Text to read —

==============================

Each chapter has several pages of subtle, provocative and imaginative exercises, varying from the trivial to unsolved research problems. The book finishes with an excellent lengthy bibliography and a decent index.

The book has several weaknesses. First, by focusing on algebra rather than analysis, it gives heart to those who, despite the evidence from (e.g.) [2] still insist that constructive mathematics is inadequate for real mathematics. Second, the word ``Practical'' in the title needs more careful justification: the foundations are indeed those that are needed in practice for applications of mathematics in, e.g. computer science: but the connection with practical algebra, in the form of algorithms to solve algebraic problems, in group theory or ring theory for example, is not made sufficiently clear. Third, there are (of course) mathematical errors, but this is not the place to consider them all. (A list is promised for the web site.) As a first example, there is a failure to distinguish carefully between truth and validity, e.g. in the explanation (p 43) of the preservation of validity by logical rules (``i.e. whenever the premises are true, so is the conclusion'' [replace ``true'' by ``valid'']) and in the definition, as ``proof and truth ... coincide'', of completeness of a proof theory (no, completeness is when provability coincides with validity, i.e. truth in every interpretation). That this matters is shown up by Gödel's incompleteness theorem, that provability in any formalisation of classical first-order arithmetic (or, equivalently, arithmetic validity-truth in all models of the formalisation) is not equivalent to truth in the standard model. A second example is the suggested proof (p.120) that the Axiom of Choice, AC, implies the Law of Excluded Middle, LEM. According to the constructive meaning of ``exists'' the presented version of AC is an easy theorem [6] of predicative constructive type theory, where LEM fails to be valid. So the ``proof'' depends on something additional such as the (non-constructive) use of power sets or equivalence classes. Finally, this reviewer found it at first odd and then irritating that most cited authors were given familiar forenames, particularly when they were not used consistently, and were sometimes quite unfamiliar. The family and friends of L. Egbertus J. Brouwer would have been surprised to see him referred to as ``Jan'' rather than as ``Bertus''.

==============================

Dataset —
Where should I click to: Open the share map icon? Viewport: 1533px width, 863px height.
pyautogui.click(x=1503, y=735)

==============================

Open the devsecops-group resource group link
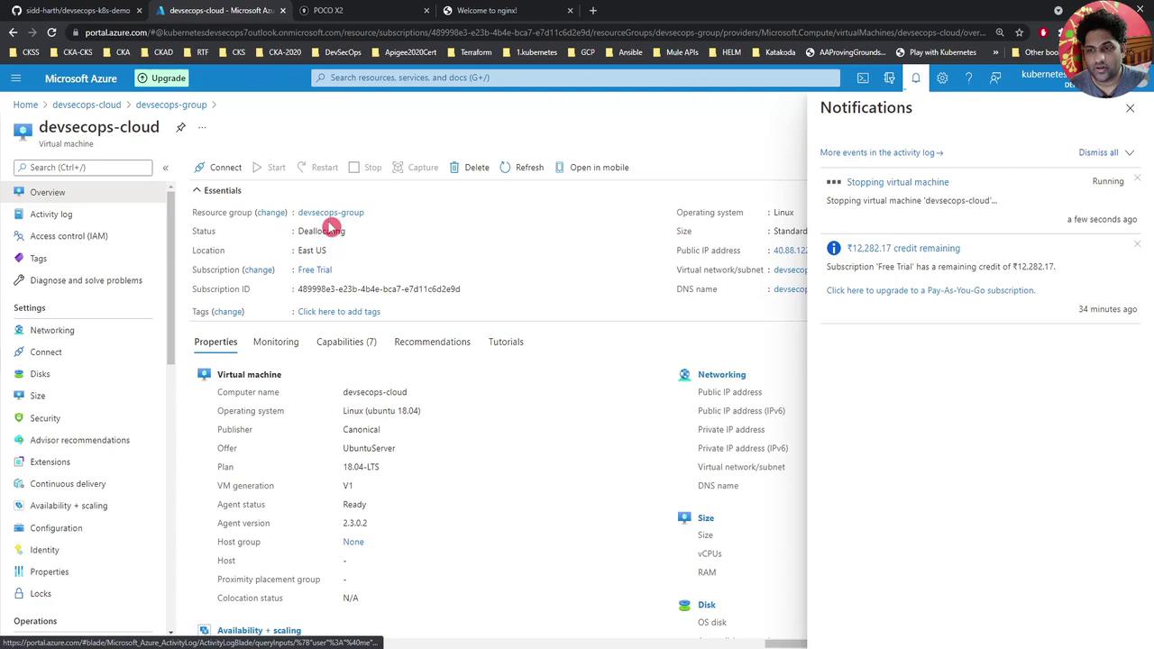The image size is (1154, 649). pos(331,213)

==============================

Stated problem — Pick up the book review on constructive foundations of mathematics after its final sentence and keep writing it. The records come from a different source than the text.

Answer to this exercise —
Despite these imperfections, the book has many strengths. Its main strengths are its breadth, its use of examples from an amazing spread of mathematics and its history, its exercises and its coverage of key ideas in categorical logic. In summary, it is a magnificent compilation of ideas and techniques: it is a mine of (well-organised) information suitable for the graduate student and experienced researcher alike. Novice graduate students will however need a lot of help in staying afloat. A copy should be at least in every university library (if only one could decide whether the mathematicians, the computer scientists, the logicians, the philosophers or perhaps even the linguists should pay for it): experts in the field will want their own copies. Further details (e.g. chapter outlines) may be found at the author's website: http://www.dcs.qmw.ac.uk/~pt. There is even an HTML version of the book itself: book-lovers will be pleased to hear that it is far from adequate, in the absence so far of adequate HTML representations of mathematical diagrams.

References

[1]
Aczel, P., Non-well-founded sets, CSLI Lecture Notes 14, Stanford 1988.

[2]
Bishop, E. & Bridges, D., Constructive Analysis, Springer-Verlag, 1985.

[3]
Bridges, D., Can constructive mathematics be applied in physics?, Journal of Philosophical Logic 28, 1999, pp 439-453.

[4]
Constable, R. L., Formalising Decidability Theorems About Automata, in ``Computational Logic'' (eds. U. Berger & H. Schwichtenberg), Springer-Verlag, 1999, pp 179-213.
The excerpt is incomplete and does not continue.